O Futuro da Cultura na Era Digital [1]

Desde que o ser humano começou a criar arte, contar histórias e representar o mundo ao seu redor, a criatividade tem sido uma expressão de si mesmo e da sua identidade, além de um esforço para compreender a existência e interagir com ela. A música nunca foi apenas melodias, nem a literatura apenas palavras, nem a pintura apenas traços, nem a dança apenas movimentos. Pelo contrário, essas expressões humanas, em todas as suas formas, foram e continuam sendo uma extensão da experiência humana na busca por significado, no questionamento da natureza do mundo e na expressão de questões fundamentais e inúmeras perguntas existenciais.
Quando o pintor francês Edgar Degas afirmou no século XIX que “a arte não é o que você vê, mas o que você faz os outros verem”, ele destacou a experiência do outro na imaginação e na percepção da essência da obra de arte. Essa ideia se assemelha à afirmação do violoncelista japonês [sic] [2] contemporâneo Yo-Yo Ma: “Nossa força cultural sempre derivou da diversidade de nossa compreensão e da diversidade de nossas experiências”, o que reforça que a experiência artística e cultural humana vai além dos aparatos com os quais a obra é criada, mergulhando em suas conotações, símbolos, na memória coletiva e na carga emocional que essa experiência carrega.
Mas o que acontece quando algoritmos e inteligência artificial entram no cenário cultural? E como podemos preservar a riqueza das expressões culturais em um mundo moldado por gigantes da tecnologia e sistemas inteligentes que aprendem, simulam e criam?
A inteligência artificial deve ser uma ferramenta nas mãos do artista, e não sua substituta
Essa questão deixou de ser apenas uma suposição filosófica e se tornou uma realidade concreta, levando a Organização das Nações Unidas para a Educação, a Ciência e a Cultura (UNESCO) a criar um grupo de reflexão internacional para estudar a relação entre tecnologia e cultura na era digital a fim de analisar os impactos crescentes da inteligência artificial e das plataformas digitais na diversidade cultural e fornecer insights e recomendações que protejam a criatividade humana de se tornar um caminho unidirecional imposto por algoritmos.

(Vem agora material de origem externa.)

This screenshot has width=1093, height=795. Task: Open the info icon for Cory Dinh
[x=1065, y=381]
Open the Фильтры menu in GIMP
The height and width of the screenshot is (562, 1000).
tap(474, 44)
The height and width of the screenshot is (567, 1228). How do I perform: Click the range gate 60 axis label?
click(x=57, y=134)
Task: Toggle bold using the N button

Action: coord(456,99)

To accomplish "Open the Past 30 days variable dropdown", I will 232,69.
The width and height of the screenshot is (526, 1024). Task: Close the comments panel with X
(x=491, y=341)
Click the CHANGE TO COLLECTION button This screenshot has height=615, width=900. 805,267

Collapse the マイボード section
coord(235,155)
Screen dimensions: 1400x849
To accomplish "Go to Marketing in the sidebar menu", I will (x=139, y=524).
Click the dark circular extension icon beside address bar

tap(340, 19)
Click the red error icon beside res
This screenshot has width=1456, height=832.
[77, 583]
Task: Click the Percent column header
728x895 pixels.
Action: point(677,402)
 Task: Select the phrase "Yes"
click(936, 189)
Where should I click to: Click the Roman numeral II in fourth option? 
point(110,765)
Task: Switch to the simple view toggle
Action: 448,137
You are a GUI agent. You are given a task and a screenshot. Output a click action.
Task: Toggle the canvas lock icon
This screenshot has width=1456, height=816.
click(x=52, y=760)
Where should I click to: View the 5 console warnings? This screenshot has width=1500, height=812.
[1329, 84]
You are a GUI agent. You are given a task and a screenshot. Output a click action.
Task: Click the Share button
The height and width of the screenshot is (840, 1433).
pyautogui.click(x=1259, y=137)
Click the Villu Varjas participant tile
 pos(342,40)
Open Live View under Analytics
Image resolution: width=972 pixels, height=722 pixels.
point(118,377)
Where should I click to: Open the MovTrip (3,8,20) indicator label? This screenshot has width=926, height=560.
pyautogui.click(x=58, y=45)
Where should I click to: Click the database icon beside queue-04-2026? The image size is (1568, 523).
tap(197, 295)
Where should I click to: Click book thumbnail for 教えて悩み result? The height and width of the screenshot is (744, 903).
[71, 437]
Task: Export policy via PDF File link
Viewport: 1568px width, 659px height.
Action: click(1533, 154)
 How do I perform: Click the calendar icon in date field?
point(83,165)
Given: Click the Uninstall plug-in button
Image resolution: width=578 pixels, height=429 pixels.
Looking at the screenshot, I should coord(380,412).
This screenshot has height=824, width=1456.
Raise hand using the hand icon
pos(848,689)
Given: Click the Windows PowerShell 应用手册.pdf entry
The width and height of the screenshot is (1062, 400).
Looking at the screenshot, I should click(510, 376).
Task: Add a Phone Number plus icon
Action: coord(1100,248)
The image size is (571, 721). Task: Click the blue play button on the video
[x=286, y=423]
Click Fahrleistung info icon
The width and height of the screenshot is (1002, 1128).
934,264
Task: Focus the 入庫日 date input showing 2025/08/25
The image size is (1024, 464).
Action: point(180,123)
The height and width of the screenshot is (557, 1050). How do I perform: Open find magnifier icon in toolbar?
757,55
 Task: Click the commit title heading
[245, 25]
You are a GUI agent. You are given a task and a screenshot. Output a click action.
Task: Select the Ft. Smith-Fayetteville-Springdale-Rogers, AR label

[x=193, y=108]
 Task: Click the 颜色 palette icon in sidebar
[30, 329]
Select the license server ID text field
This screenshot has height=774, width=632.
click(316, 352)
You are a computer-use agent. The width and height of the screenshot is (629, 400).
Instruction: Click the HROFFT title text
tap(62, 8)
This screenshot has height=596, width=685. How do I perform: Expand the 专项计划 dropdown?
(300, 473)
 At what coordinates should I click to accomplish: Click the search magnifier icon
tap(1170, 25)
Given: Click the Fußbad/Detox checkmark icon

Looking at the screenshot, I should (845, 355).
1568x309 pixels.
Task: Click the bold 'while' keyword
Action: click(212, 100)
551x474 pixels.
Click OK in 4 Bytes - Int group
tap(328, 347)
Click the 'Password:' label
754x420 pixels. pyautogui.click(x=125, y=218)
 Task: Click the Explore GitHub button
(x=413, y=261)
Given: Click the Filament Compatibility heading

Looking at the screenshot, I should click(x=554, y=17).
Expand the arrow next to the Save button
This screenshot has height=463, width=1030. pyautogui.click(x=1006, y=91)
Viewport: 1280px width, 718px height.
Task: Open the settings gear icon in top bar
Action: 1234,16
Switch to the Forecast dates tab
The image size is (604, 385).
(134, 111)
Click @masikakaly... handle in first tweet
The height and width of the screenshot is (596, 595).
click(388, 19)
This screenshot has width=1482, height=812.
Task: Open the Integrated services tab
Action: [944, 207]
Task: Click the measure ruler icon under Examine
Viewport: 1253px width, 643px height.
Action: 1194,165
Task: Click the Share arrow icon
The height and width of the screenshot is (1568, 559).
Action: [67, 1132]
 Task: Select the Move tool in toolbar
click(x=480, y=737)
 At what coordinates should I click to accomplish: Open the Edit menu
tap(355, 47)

Como membro do Grupo de Reflexão da UNESCO sobre a Diversidade de Expressões Culturais no Ambiente Digital, trabalhei com essa equipe internacional de 18 especialistas para examinar desafios e oportunidades, propondo soluções práticas para garantir que a transformação digital seja uma possibilidade de fortalecer a diversidade cultural, e não de apagá-la.
Ao longo de um ano inteiro, e por meio de duas reuniões principais na Cidade de Quebec, Canadá (28 a 30 de maio de 2024) e em Paris, França (6 a 8 de novembro de 2024), chegamos a 11 recomendações principais, que foram publicadas em dezembro de 2024 e finalmente apresentadas ao Comitê Intergovernamental da Convenção de 2005 da UNESCO, em Paris, no dia 13 de fevereiro de 2025.
Nossas discussões não foram apenas um exercício acadêmico, mas um confronto direto com uma nova realidade na qual a arte, o pensamento, a música e a linguagem já não estão imunes à influência da inteligência artificial. Essa tecnologia, que nasceu como uma ferramenta auxiliar, agora é capaz de gerar pinturas, compor músicas, escrever romances, traduzir livros, produzir curtas-metragens e até imitar vozes humanas.
Essas recomendações não visam apenas regular a relação entre tecnologia e cultura, mas também garantir um futuro digital mais justo e diverso, que respeite os direitos dos criadores e das diferentes comunidades culturais. Como podemos assegurar que esses recursos permaneçam a serviço da criatividade humana, em vez de substituí-la? E como isso pode ser alcançado?
Mas antes de falarmos sobre essas recomendações, vamos fazer uma pausa para refletir sobre os desafios que a era digital impõe à cultura nos dias de hoje.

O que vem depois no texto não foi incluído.